JTC Anti-Spam|Anti-Hacker

[AITpro Admin]

JTC Anti-Spam|Anti-Hacker Help Info

JTC Anti-Spam|Anti-Hacker protects all WordPress Forms (Login, Registration, Lost Password, Comments), BuddyPress, bbPress (Login, Registration and Activation) and WooCommerce Forms (Login and Registration) againts SpamBot and HackerBot Brute Force Login attacks. 99% of all hacking and spamming is automated with HackerBots and SpamBots. JTC prevents constant and repeated User Account lockouts caused by HackerBots and SpamBot Brute Force Login attacks. JTC also prevents HackerBot and Spambot auto-registrations, auto-logins, auto-posting and auto-commenting.

Forum Help Links:
Xternal Tools (XTF) Guide
Trackback Spam Protection
Comment Form CSS Code Styling Examples

If you forget what the CAPTCHA is and cannot login to your website use the BPS Pro Xternal Tools (XTF) Form (see Forum Help Links at the top of this Question Mark help window) to Turn Off JTC. Login to your website, go to the BPS JTC page, correct the CAPTCHA and turn JTC back On.

JTC Anti-Spam|Anti-Hacker Setup Steps
1. Enter a user friendly CAPTCHA in the JTC CAPTCHA text box.
2. Copy and paste the CAPTCHA you entered in the JTC CAPTCHA text box into the JTC ToolTip text box.
3. Either keep this default text “Hover or click the text box below” that will be displayed on all your forms or edit this text and add the message you want to add.
4. Select Turn On JTC Logging if you would like to log blocked attempts by spammers and hackers.
5. Choose the forms where you want your CAPTCHA displayed.

General Info about JTC Anti-Spam|Anti-Hacker
JTC Anti-Spam|Anti-Hacker provides website security protection as well as website Anti-Spam protection. JTC Anti-Spam|Anti-Hacker is user friendly Anti-Spam/Anti-Hacker Protection. You can customize and personalize your JTC ToolTip message and CAPTCHA to match your website concept.

JTC Anti-Spam|Anti-Hacker Security/Spammer Protection:
• Hacker Protection
• Spammer Protection
• DoS/DDoS Attack Protection
• Brute Force Login Attack Protection
• SpamBot Trap

Hacker, Spammer, DoS/DDoS & Brute Force Login Protection Explained
JTC Anti-Spam|Anti-Hacker is specifically designed to stop all Form processing if an invalid CAPTCHA is entered or the SpamBot Trap is triggered.

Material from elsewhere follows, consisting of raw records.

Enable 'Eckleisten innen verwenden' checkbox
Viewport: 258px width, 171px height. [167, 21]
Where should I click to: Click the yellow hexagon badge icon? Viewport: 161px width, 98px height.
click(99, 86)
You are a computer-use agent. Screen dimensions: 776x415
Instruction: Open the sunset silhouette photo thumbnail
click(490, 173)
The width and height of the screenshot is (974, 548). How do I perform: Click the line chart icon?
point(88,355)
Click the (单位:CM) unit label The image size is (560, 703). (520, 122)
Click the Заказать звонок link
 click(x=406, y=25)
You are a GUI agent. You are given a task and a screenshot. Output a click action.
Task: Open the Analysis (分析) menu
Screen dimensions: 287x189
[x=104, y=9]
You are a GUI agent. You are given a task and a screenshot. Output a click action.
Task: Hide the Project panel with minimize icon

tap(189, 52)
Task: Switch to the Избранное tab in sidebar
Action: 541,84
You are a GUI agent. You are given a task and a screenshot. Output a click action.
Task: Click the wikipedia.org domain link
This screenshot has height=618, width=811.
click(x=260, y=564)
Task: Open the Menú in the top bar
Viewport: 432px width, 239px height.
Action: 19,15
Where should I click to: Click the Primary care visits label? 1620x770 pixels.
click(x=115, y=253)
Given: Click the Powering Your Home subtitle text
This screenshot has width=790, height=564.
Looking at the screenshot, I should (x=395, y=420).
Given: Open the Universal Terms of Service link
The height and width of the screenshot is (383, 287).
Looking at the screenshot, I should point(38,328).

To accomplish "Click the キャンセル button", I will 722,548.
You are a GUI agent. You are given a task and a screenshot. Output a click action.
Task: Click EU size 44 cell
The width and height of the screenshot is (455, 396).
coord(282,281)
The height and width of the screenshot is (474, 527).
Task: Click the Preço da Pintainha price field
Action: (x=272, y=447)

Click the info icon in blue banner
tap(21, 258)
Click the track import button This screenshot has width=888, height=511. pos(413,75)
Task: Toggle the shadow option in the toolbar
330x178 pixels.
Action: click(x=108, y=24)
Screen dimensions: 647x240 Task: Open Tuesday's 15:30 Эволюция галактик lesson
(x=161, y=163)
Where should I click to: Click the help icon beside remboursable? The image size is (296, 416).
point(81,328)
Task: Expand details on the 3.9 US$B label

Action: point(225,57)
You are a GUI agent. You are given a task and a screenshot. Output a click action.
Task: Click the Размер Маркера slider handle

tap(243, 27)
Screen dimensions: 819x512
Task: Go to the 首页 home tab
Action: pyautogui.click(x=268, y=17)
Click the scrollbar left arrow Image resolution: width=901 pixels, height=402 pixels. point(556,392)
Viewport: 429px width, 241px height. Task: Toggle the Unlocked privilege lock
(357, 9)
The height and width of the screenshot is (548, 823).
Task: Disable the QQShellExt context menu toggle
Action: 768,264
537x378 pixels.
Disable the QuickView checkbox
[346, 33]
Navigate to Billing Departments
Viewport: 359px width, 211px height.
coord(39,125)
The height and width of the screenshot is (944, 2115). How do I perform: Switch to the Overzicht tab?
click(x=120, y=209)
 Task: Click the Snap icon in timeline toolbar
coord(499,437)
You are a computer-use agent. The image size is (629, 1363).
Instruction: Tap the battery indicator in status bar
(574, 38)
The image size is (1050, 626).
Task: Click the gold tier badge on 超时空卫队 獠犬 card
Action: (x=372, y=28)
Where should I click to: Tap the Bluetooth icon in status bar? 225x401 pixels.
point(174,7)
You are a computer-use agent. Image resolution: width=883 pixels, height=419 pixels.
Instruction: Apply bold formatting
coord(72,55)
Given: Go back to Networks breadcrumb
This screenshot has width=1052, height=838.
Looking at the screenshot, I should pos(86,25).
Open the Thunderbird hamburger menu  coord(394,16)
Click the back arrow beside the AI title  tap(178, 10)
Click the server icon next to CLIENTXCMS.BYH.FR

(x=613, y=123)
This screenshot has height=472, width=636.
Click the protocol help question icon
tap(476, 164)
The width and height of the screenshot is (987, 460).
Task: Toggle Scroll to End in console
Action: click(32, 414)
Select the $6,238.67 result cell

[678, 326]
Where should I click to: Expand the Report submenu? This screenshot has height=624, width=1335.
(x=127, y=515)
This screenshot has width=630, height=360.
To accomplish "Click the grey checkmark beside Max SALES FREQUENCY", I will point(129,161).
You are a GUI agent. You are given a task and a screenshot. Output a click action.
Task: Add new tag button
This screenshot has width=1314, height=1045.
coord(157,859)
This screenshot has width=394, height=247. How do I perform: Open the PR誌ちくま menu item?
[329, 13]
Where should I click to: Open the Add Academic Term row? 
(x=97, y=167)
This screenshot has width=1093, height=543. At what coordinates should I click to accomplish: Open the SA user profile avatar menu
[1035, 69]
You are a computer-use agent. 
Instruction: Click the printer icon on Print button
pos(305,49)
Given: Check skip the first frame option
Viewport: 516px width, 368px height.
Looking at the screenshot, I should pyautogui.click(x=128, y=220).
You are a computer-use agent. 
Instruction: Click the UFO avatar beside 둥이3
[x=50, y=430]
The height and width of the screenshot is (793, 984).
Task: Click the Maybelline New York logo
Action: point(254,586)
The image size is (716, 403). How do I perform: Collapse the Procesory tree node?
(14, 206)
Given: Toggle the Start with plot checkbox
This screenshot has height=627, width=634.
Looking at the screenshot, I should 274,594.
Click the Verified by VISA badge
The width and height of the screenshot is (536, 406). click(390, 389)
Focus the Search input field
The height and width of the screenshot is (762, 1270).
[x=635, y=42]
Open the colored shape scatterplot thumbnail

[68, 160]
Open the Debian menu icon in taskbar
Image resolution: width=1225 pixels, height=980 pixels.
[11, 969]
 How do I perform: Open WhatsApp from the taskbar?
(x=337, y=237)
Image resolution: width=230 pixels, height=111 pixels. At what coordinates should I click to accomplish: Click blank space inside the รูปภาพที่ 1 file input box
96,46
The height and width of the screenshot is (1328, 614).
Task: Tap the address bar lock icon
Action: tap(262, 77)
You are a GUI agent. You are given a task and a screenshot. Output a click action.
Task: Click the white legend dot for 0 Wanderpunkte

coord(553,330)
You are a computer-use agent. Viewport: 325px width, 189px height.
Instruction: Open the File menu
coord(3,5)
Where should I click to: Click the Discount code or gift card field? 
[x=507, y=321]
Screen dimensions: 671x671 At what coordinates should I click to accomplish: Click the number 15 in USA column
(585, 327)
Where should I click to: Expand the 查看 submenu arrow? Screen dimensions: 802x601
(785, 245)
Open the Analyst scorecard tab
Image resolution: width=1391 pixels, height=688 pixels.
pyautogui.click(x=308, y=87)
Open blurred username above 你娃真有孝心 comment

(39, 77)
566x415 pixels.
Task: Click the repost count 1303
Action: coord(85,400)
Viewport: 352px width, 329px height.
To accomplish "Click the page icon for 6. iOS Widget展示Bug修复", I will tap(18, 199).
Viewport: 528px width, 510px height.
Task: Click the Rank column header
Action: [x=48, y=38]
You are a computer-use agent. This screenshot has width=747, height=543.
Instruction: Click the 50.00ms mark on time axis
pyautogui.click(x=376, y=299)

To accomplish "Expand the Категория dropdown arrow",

What this means is auto-posting Hacker/HackerBot and Spammer/SpamBot programs/software/applications/user agents cannot overload your Website with Brute Force Login attacks, DoS/DDoS attacks or other Request attacks auto-posted to Forms on your website since HackerBot/SpamBot Requests are stopped before Form processing is allowed to continue to connect to your WordPress Database and process the Form Request – the HackerBot/SpamBot Request resource usage would be insignificant and would not negatively impact your Website resources.

NOTES:
99% of all comment spam is automated using SpamBots and is not done by human spammers. JTC Anti-Spam|Anti-Hacker is 100% effective at stopping HackerBot and SpamBot auto-Registrations, auto-Logins & auto-Posting.

Trackback/Pingback Spam:
The WordPress Trackback feature allows someone to post a comment directly to your website from another website without registering or logging into your website or using your comment form, even if you require that all user’s have to register and login to your website in order to post comments. Since Trackbacks do not use any of the WordPress Forms and are posted directly to your site then JTC cannot prevent Trackback Spam comments that are directly posted to your website. We have created a solution for Trackback Spam (see Forum Help Links at the top of this Question Mark help window). NOTE: If you are using JetPack then you may still get Trackback Spam even after using the Bonus Custom Code. This is not 100% confirmed, but it looks like that is the case. You can either choose to ignore the Trackback Spam or you can delete the wp-trackback.php file. The wp-trackback.php file only does one thing: allows Trackback comments to be directly posted to your website.

JTC CAPTCHA:
This is the CAPTCHA that users will enter to Register, Login or post Comments on your website. You can use any numbers or characters and spaces in the CAPTCHA. You can even use HTML code characters except for these HTML code characters: < > ‘ ” &. You can use a phrase for the CAPTCHA or it can be a single word or you can use your own original combination of words, numbers and HTML characters.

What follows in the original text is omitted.